*** Opening Material for the task ***

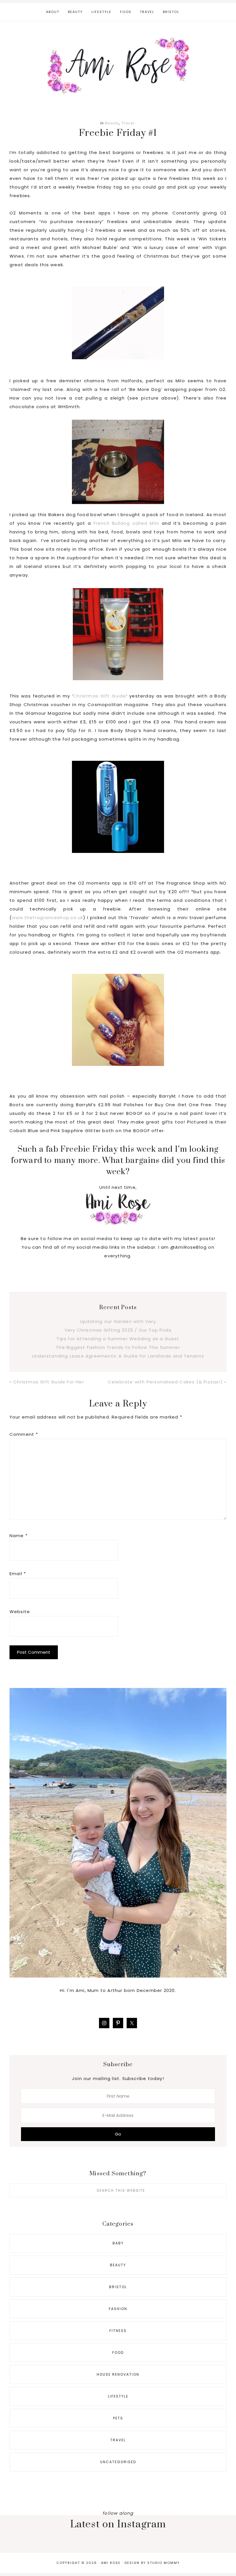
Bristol (118, 2286)
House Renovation (118, 2374)
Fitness (118, 2330)
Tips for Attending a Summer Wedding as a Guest (117, 1339)
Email (17, 1574)
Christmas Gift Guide (99, 696)
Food (118, 2352)
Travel (127, 123)
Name (18, 1536)
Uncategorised (118, 2461)
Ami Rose (118, 65)
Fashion (118, 2308)
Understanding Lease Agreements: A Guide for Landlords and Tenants (118, 1356)
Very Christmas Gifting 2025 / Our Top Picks (118, 1330)
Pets (118, 2418)
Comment (23, 1434)
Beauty (112, 123)
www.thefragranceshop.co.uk (47, 918)
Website (19, 1612)
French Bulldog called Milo (126, 523)
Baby (118, 2243)
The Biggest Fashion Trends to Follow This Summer (118, 1347)
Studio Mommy (163, 2562)
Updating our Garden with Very (118, 1321)
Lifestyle (118, 2396)
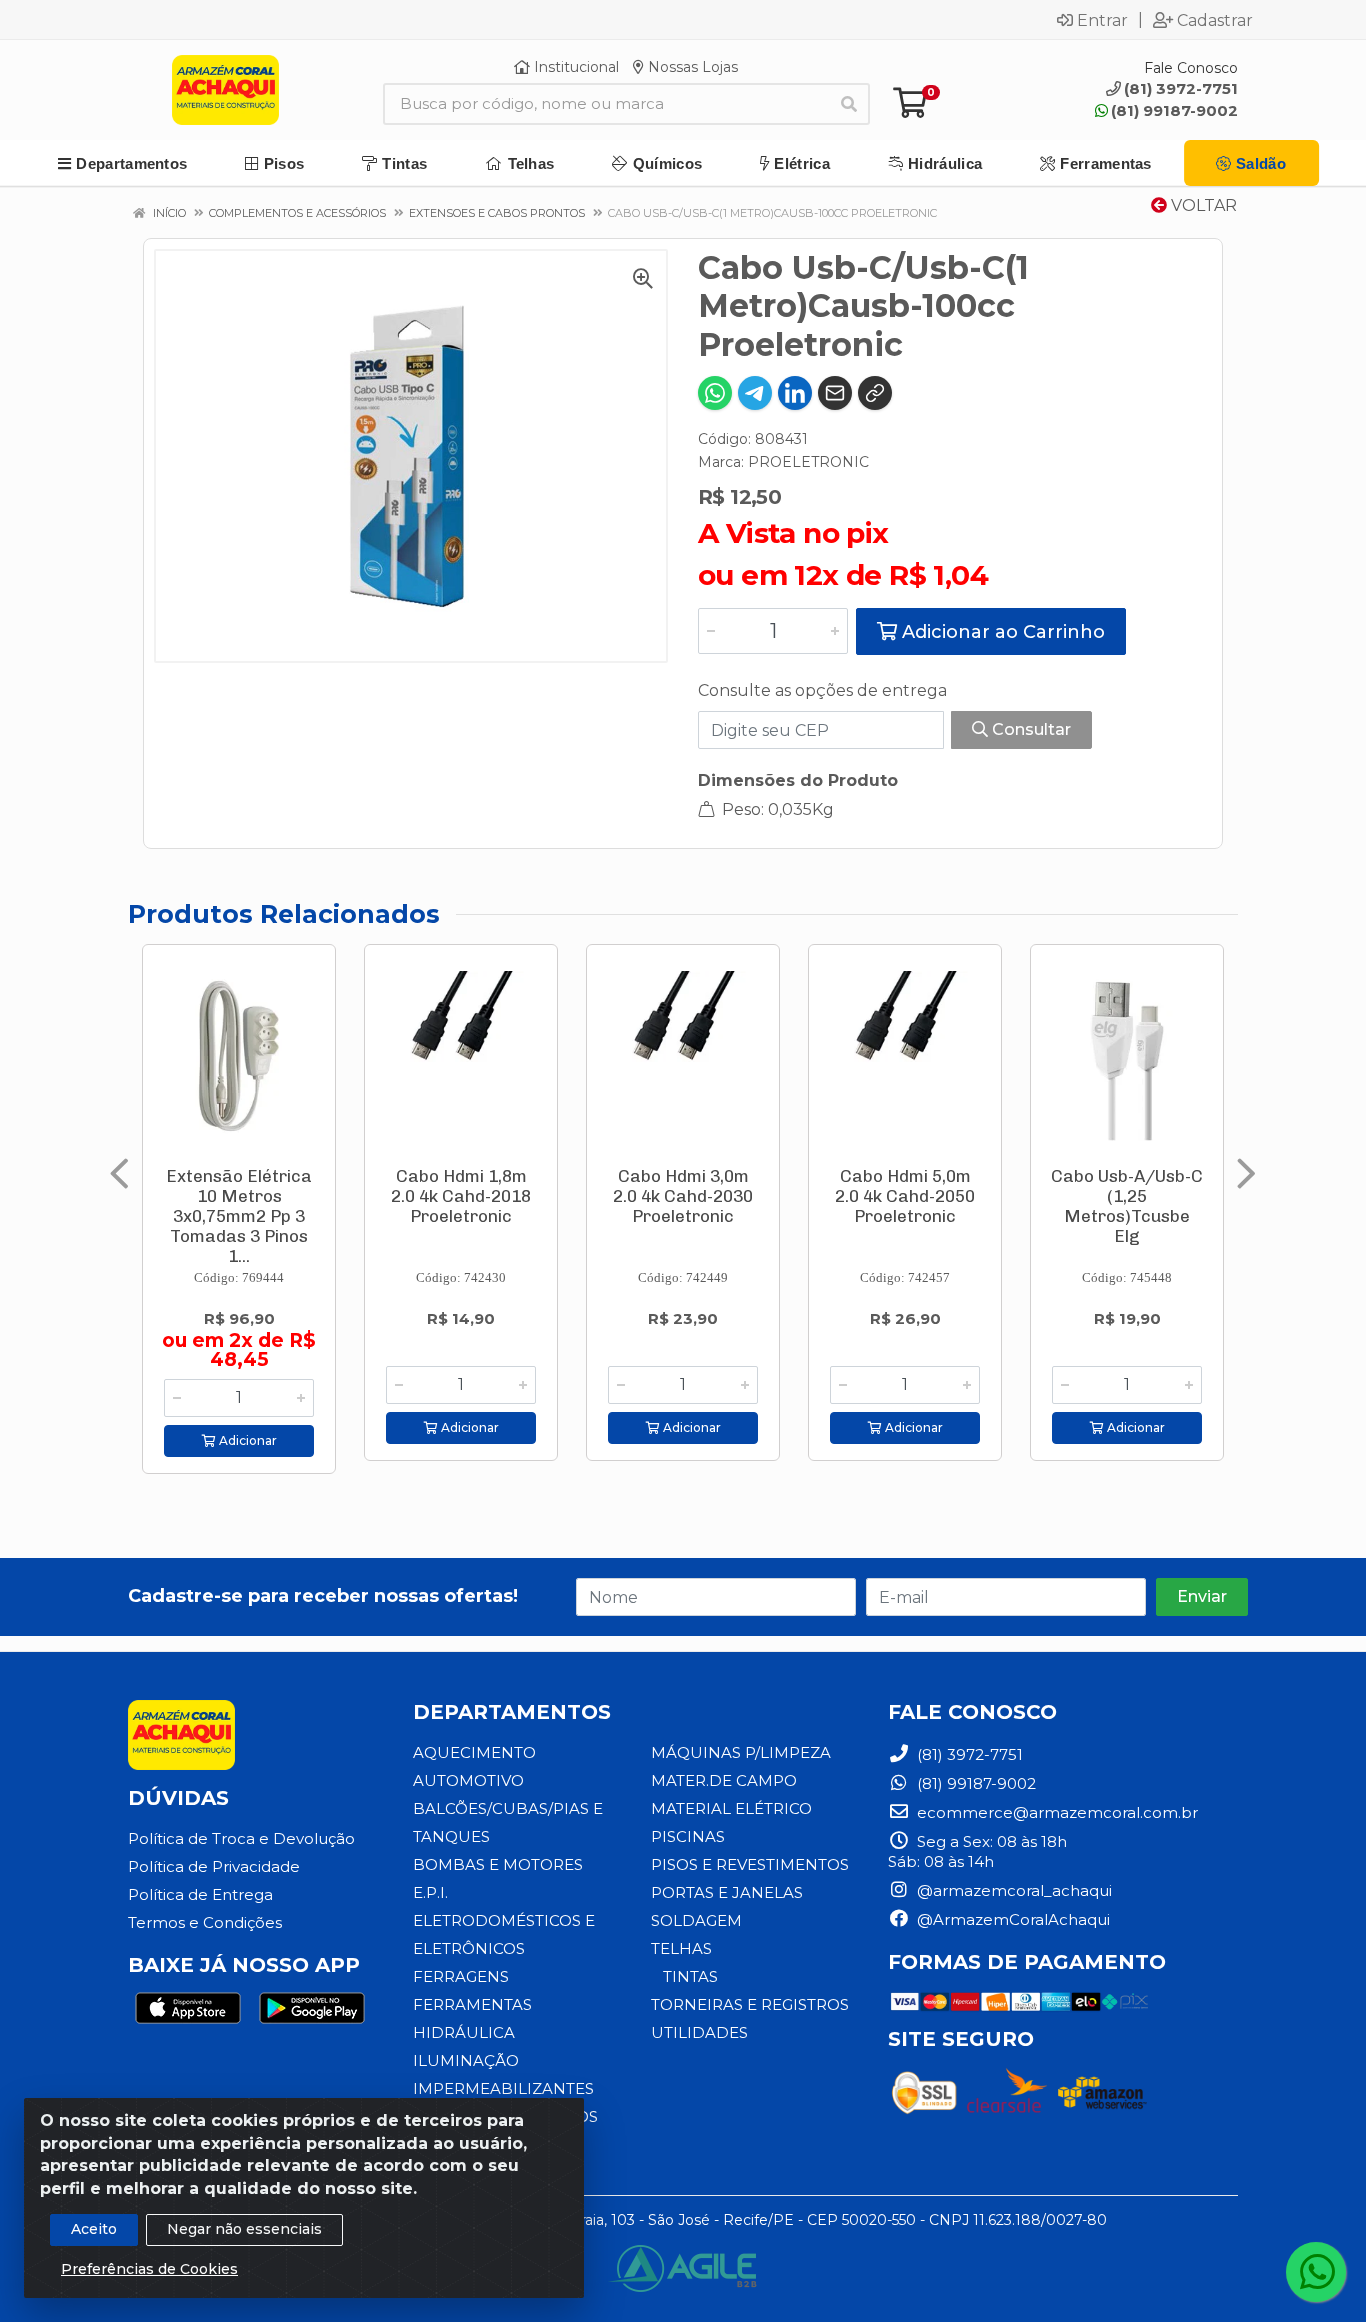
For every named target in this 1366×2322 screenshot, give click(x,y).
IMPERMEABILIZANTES (503, 2088)
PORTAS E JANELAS (727, 1892)
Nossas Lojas (691, 67)
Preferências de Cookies (149, 2269)
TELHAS (681, 1948)
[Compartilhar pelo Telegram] (755, 393)
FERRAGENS (461, 1976)
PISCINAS (688, 1836)
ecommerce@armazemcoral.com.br (1055, 1812)
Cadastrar (1215, 20)
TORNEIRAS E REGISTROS (750, 2004)
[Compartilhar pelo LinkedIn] (795, 393)
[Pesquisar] (849, 104)
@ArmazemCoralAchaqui (1011, 1919)
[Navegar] (119, 1174)
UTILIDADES (699, 2032)
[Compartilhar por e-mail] (835, 393)
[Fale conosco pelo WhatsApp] (1316, 2272)
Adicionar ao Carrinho (1001, 632)
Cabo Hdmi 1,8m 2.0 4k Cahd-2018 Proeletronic (461, 1196)
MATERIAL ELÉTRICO (731, 1808)
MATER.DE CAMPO (724, 1780)
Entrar (1102, 20)
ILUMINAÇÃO (466, 2060)
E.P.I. (430, 1892)
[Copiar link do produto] (875, 393)
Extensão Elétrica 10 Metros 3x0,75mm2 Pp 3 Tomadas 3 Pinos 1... (239, 1216)
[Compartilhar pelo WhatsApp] (715, 393)
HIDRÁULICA (464, 2032)
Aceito (94, 2229)
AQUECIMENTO (474, 1752)
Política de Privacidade (214, 1866)
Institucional (574, 67)
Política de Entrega (200, 1894)
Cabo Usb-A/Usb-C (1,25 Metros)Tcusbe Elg (1127, 1206)
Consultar (1029, 729)
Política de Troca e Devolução (241, 1838)
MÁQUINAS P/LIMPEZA (741, 1752)
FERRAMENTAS (472, 2004)
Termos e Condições (205, 1922)
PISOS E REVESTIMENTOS (750, 1864)
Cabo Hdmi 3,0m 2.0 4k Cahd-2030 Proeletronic (683, 1196)
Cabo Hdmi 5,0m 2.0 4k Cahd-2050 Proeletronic (905, 1196)
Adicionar (246, 1440)
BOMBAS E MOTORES (498, 1864)
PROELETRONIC (808, 462)
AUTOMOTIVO (468, 1780)
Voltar (1202, 205)
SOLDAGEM (696, 1920)
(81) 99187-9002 (1174, 110)
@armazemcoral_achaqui (1012, 1890)
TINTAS (690, 1976)
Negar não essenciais (244, 2229)
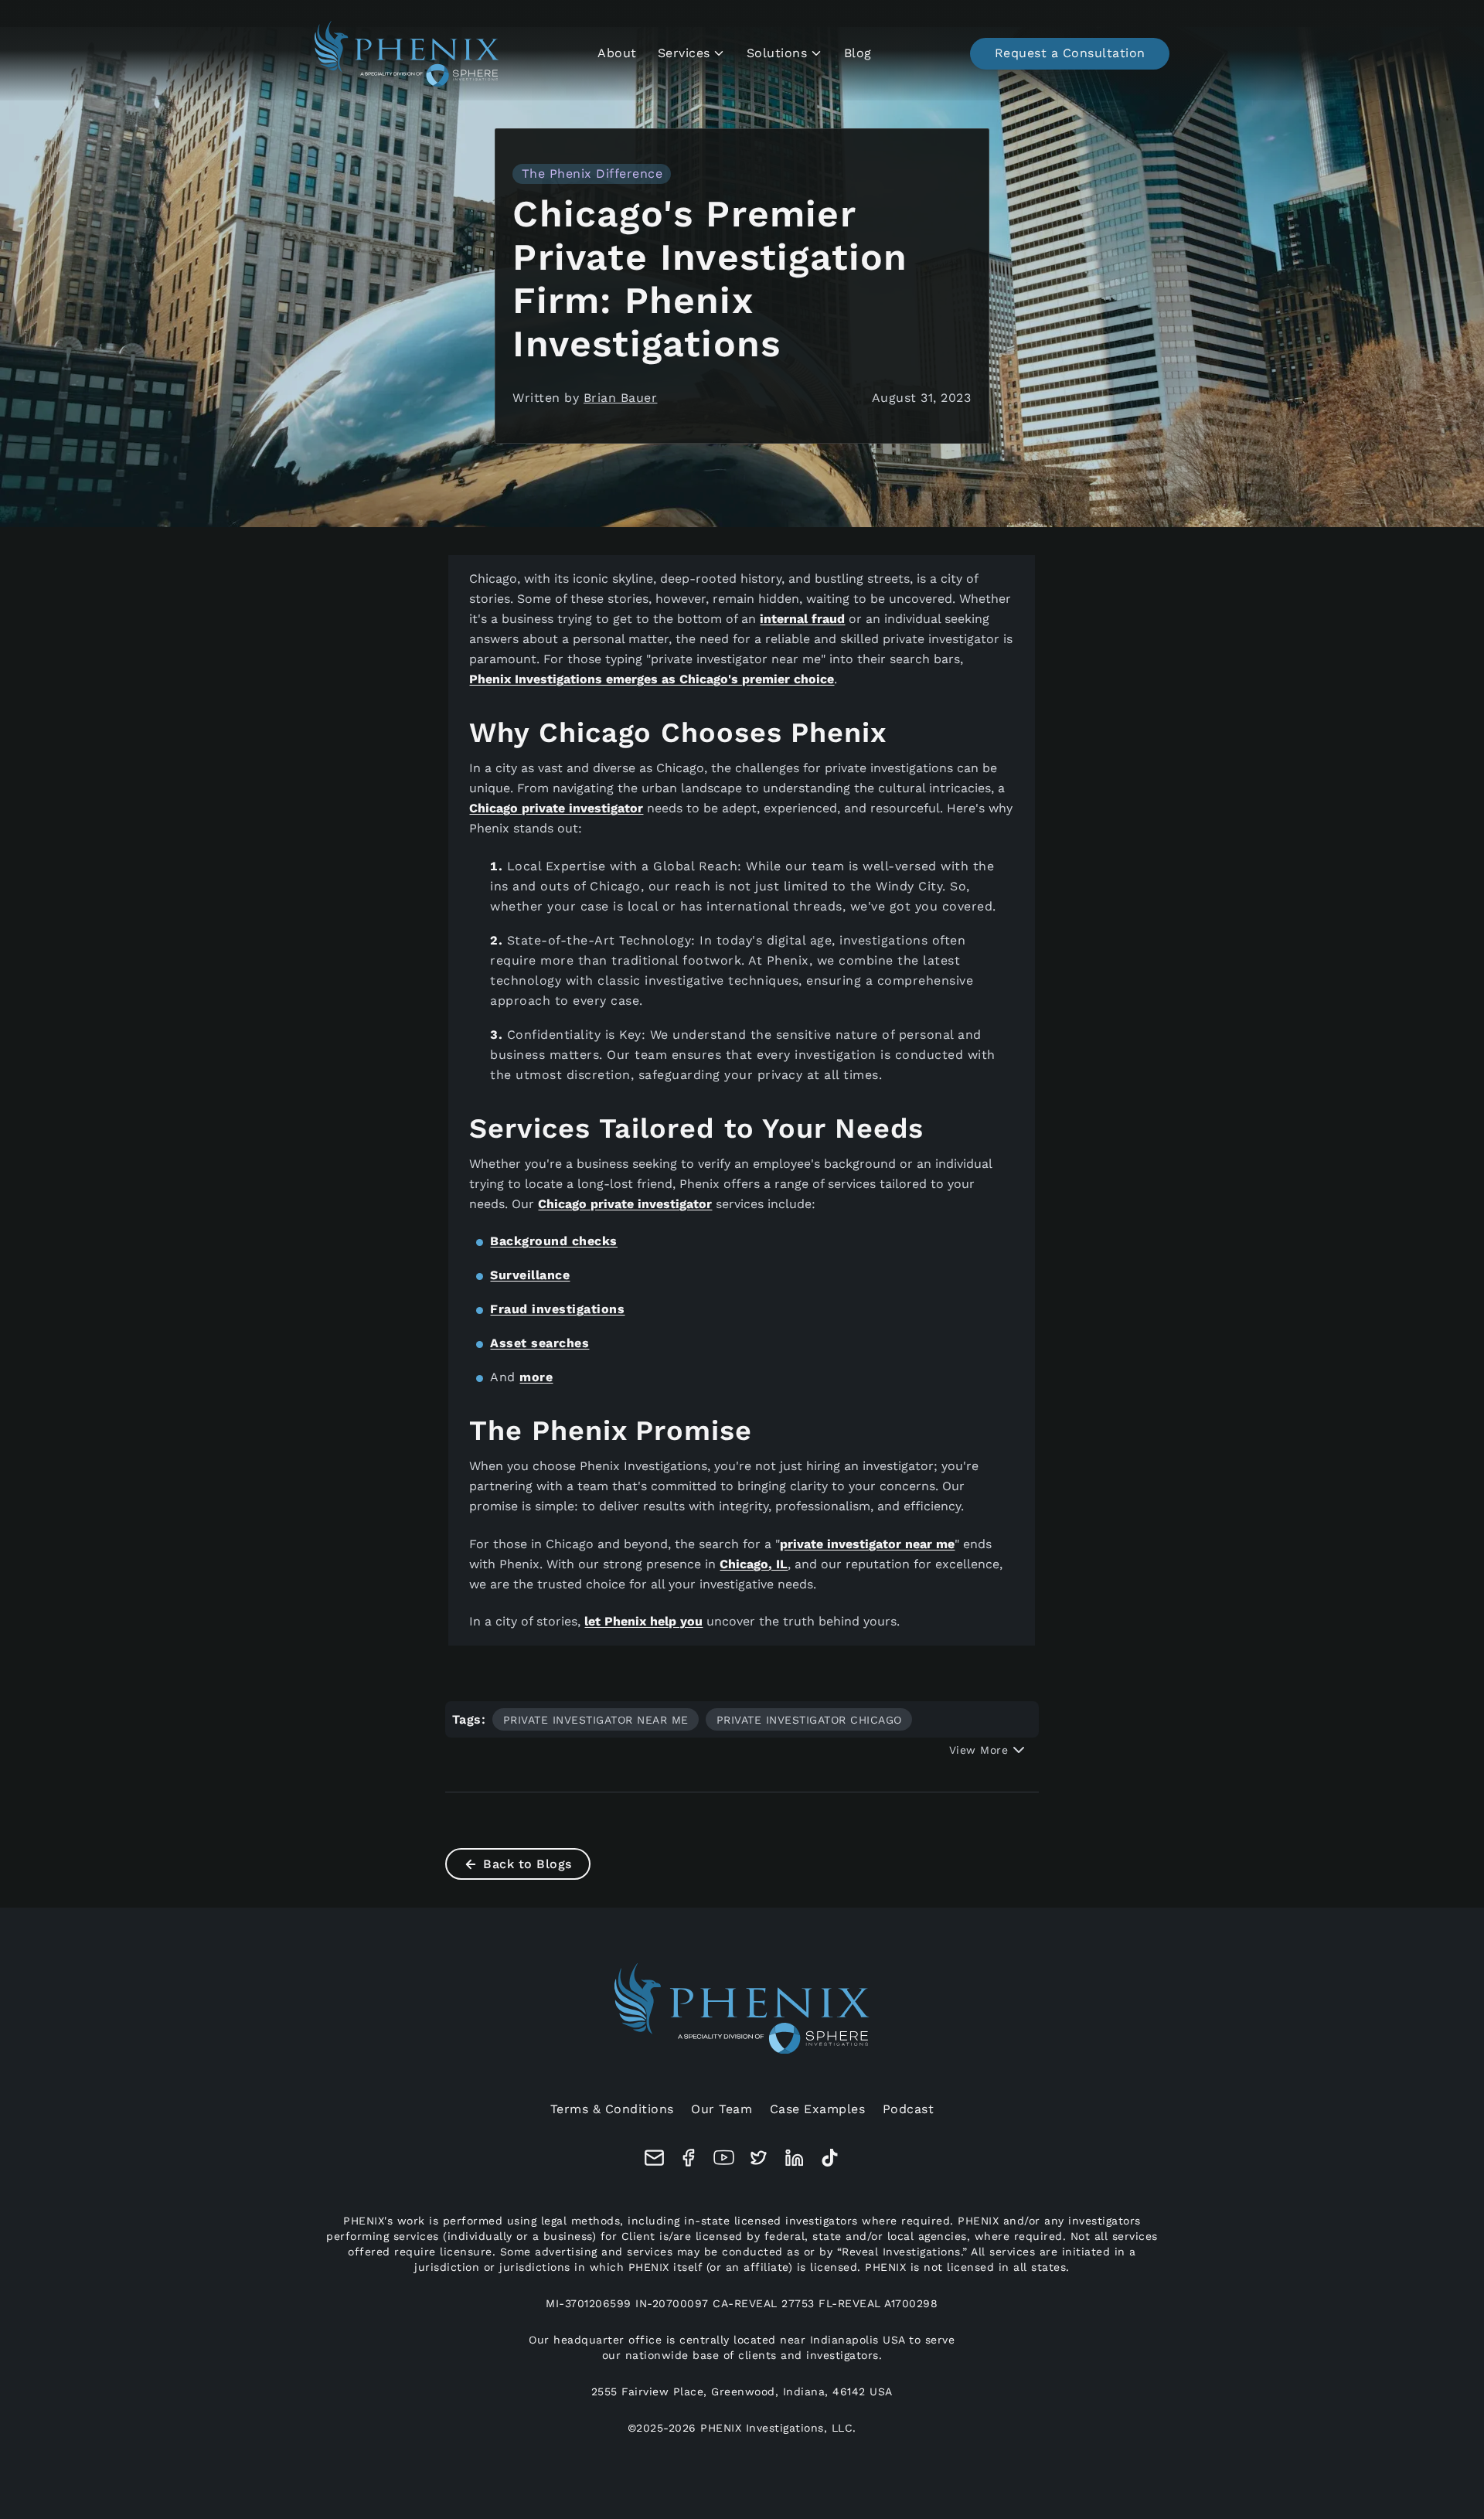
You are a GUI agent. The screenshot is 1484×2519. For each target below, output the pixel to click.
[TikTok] (829, 2157)
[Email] (654, 2157)
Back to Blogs (527, 1864)
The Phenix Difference (592, 173)
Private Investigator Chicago (809, 1720)
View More (979, 1750)
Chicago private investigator (556, 808)
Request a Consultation (1070, 53)
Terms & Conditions (612, 2109)
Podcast (908, 2109)
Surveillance (530, 1275)
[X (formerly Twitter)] (758, 2157)
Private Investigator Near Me (596, 1720)
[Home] (407, 54)
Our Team (721, 2109)
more (536, 1377)
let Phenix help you (643, 1621)
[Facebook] (689, 2157)
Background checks (554, 1241)
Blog (858, 53)
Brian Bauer (621, 397)
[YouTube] (723, 2157)
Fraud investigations (557, 1309)
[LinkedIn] (794, 2157)
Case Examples (818, 2109)
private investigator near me (867, 1544)
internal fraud (802, 618)
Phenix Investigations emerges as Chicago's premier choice (651, 679)
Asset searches (539, 1343)
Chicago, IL (754, 1564)
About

*** Closing Material for the task ***

(Task requirements)
Return, without any change, only the lines from the one containing "Blog (858, 53)" through the last line of the entries above.

(Output)
Blog (858, 53)
Brian Bauer (621, 397)
[YouTube] (723, 2157)
Fraud investigations (557, 1309)
[LinkedIn] (794, 2157)
Case Examples (818, 2109)
private investigator near me (867, 1544)
internal fraud (802, 618)
Phenix Investigations emerges as Chicago's premier choice (651, 679)
Asset searches (539, 1343)
Chicago, IL (754, 1564)
About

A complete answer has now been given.